Brytyjscy żołnierze pojadą do Bagdadu

Brytyjski rząd zgodził się na przesunięcie 850 swoich żołnierzy z południa Iraku do Bagdadu. Zluzowani żołnierze USA najpewniej wezmą udział w ataku na zbuntowaną al Falludżę.

O ile w wojnie przeciw Saddamowi walczyło 46 tys. Brytyjczyków, to obecnie w brytyjskiej strefie na południu Iraku stacjonuje tylko 7,5 tys. żołnierzy. Amerykańska prośba o przesunięcie części z nich do centrum kraju wywołała w Wlk. Brytanii burzę. Bagdad i jego okolice są bowiem nieporównanie bardziej niebezpieczne niż Basra, gdzie jest większość brytyjskiego kontyngentu.

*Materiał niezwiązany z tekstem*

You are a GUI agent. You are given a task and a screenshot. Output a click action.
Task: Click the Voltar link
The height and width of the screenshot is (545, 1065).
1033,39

- Jesteśmy sojusznikami irackiego rządu i USA. Naszym wspólnym celem jest pokój w Iraku, dlatego musieliśmy się zgodzić na przesunięcie części naszych wojsk - tłumaczył wczoraj minister obrony Geoff Hoon.

Rząd nie komentował natomiast doniesień prasy o planowanym zwiększeniu brytyjskiego kontyngentu. - Jest zbyt wcześnie, by mówić o szczegółach, ale to bardzo prawdopodobne - powiedział jeden z brytyjskich generałów.

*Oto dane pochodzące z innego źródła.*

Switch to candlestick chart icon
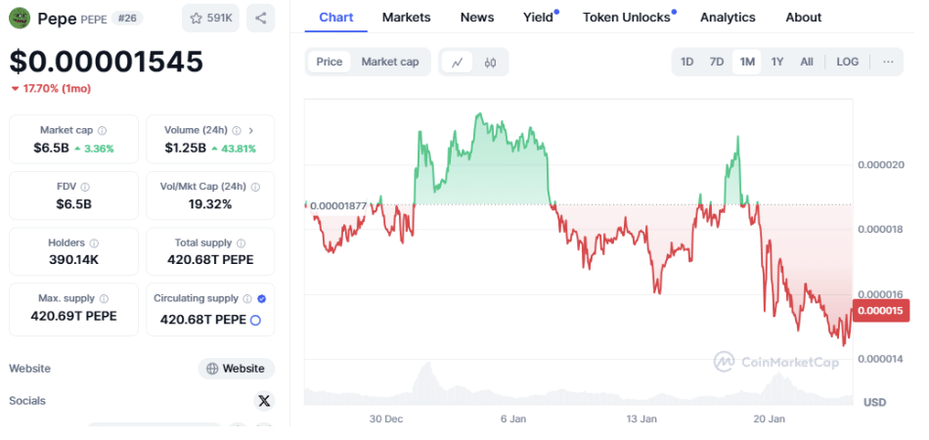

Przesunięcie wojsk jest związane z przygotowaniami do styczniowych wyborów w Iraku. Poza kontrolą rządu Ijada Alawiego nadal znajduje się al Falludża z dużą częścią trójkąta sunnickiego. Alawi najprawdopodobniej zrezygnował już z prób wynegocjowania rozejmu ze zbuntowanymi sunnitami i chce zdobyć ich miasta z pomocą USA. Sprowadzenie Brytyjczyków pod Bagdad pozwoli większej liczbie Amerykanów na udział w ofensywie na al Falludżę.

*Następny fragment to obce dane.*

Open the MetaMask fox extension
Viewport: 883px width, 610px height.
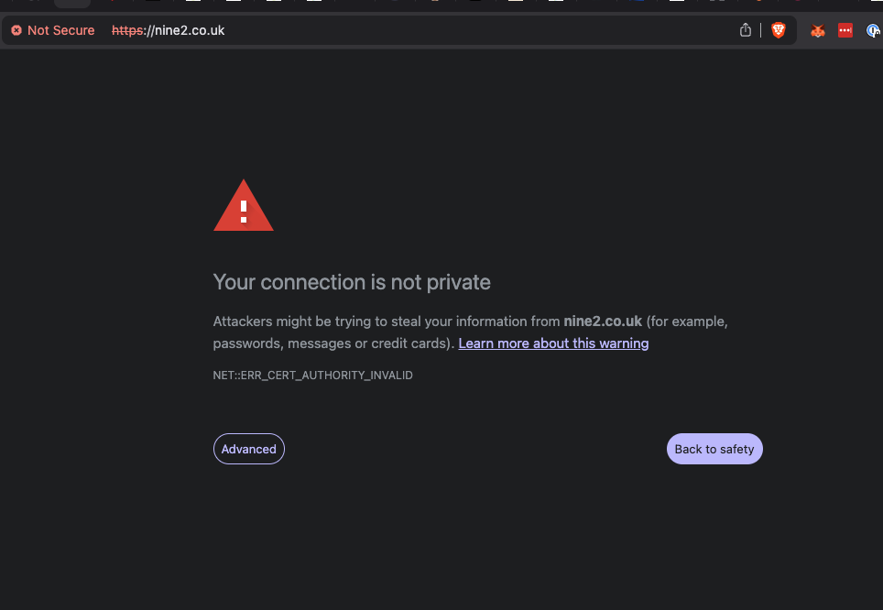(x=817, y=30)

Iracki rząd narzeka na słabą współpracę ONZ przy przygotowaniach do wyborów. - Przysłali tylko 30 osób. To kropla w morzu. Potrzebujemy więcej doradców i obserwatorów - mówi Hosziar Zebari, szef irackiego MSZ. ONZ nieoficjalnie tłumaczy się, że porwania i egzekucje zamachowców odstraszyły chętnych do pracy w Iraku.